Bagi Indonesia, ekonomi sirkular bukan hanya strategi lingkungan, tetapi fondasi pertumbuhan baru. Penerapannya dapat:
-
mengurangi tekanan terhadap sumber daya alam,
-
menurunkan emisi gas rumah kaca,
-
membuka peluang investasi baru,
-
menciptakan lapangan kerja ramah lingkungan,
-
memperkuat ketahanan ekonomi.
Dengan sumber daya besar dan populasi produktif, Indonesia memiliki potensi menjadi pemain utama dalam ekonomi sirkular jika kebijakan yang tepat diterapkan.
Arah Kebijakan: Mempercepat Transisi Berkelanjutan
Materi kebijakan menegaskan bahwa keberhasilan transisi membutuhkan sinergi kuat antara pemerintah pusat, daerah, pelaku industri, peneliti, hingga masyarakat.
Fokus utamanya mencakup:
-
Penguatan kerangka regulasi untuk mengintegrasikan ekonomi sirkular dalam rencana pembangunan nasional.
-
Investasi pada teknologi hijau, manajemen sampah, pengolahan air, dan energi terbarukan.
-
Transformasi industri menuju supply chain rendah karbon.
-
Pengembangan riset dan inovasi, termasuk pemodelan risiko iklim.
-
Edukasi dan partisipasi publik dalam perubahan pola konsumsi.

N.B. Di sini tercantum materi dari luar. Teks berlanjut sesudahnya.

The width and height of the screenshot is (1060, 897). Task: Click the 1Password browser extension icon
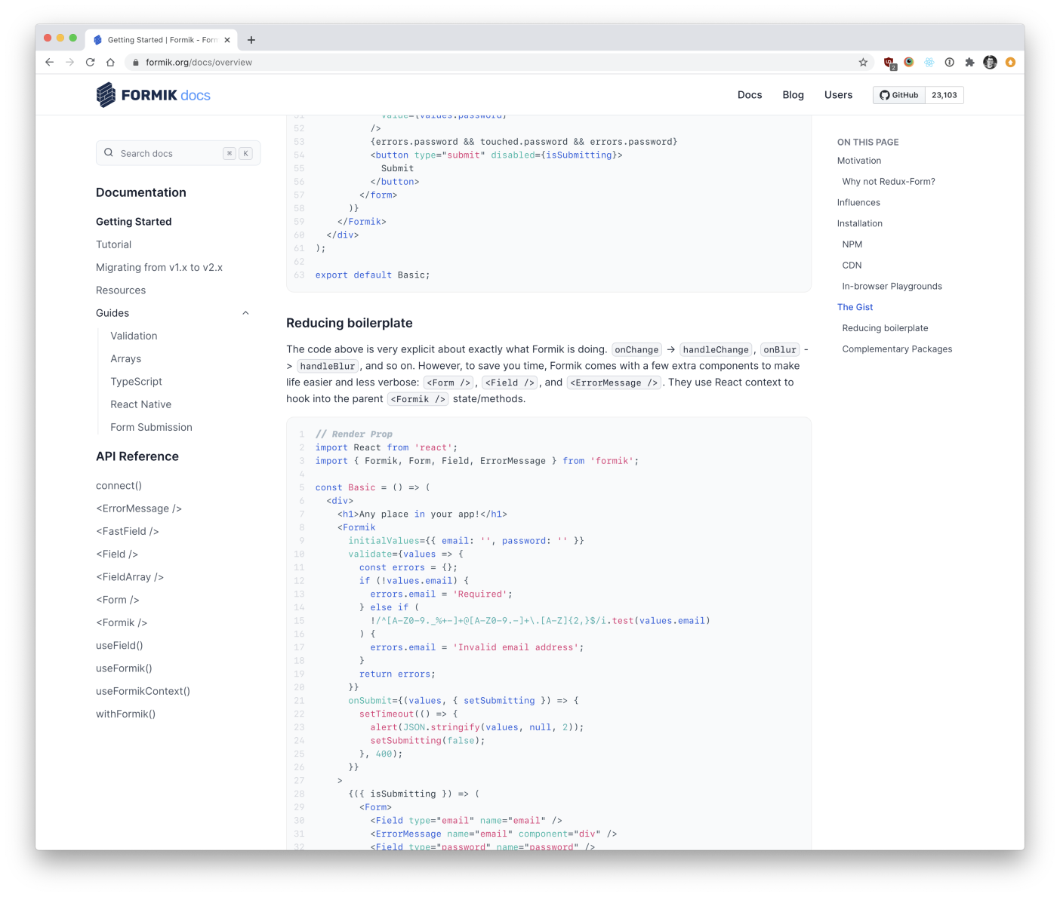pyautogui.click(x=950, y=62)
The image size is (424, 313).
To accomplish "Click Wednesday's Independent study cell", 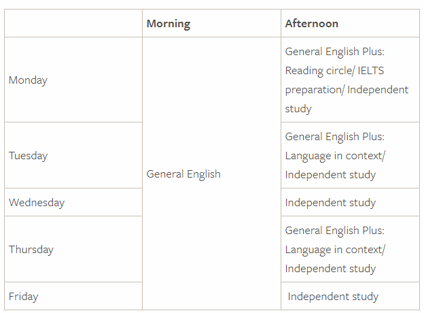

Pendekatan ini menjadi kunci untuk memastikan bahwa Indonesia tidak hanya beradaptasi, tetapi juga memanfaatkan peluang ekonomi baru yang muncul dari transisi global menuju ekonomi hijau.
Kesimpulan: Momentum Transformasi untuk Indonesia 2045
Dampak perubahan iklim tidak bisa dihindari, tetapi dapat diminimalkan. Saat risiko terus meningkat, Indonesia perlu bergerak dari respon reaktif menuju strategi transformasional. Dengan ekonomi sirkular sebagai pilar utama, Indonesia dapat membangun pertumbuhan yang tangguh, rendah karbon, dan berkelanjutan.
Penerapan ekonomi sirkular bukan sekadar solusi teknis, tetapi arah baru pembangunan nasional. Langkah ini bukan hanya mengurangi kerentanan terhadap perubahan iklim, tetapi juga memperkuat fondasi ekonomi menuju 2045—tahun ketika Indonesia menargetkan diri menjadi salah satu kekuatan ekonomi terbesar di dunia.
Daftar Pustaka
Materi “Strategi Kebijakan Pembangunan Nasional di Bidang Ekonomi Sirkular,” Amalia Adininggar Widyasanti, Deputi Bidang Ekonomi Kementerian PPN/Bappenas, FGD PPI Seri 2, 12 September 2023.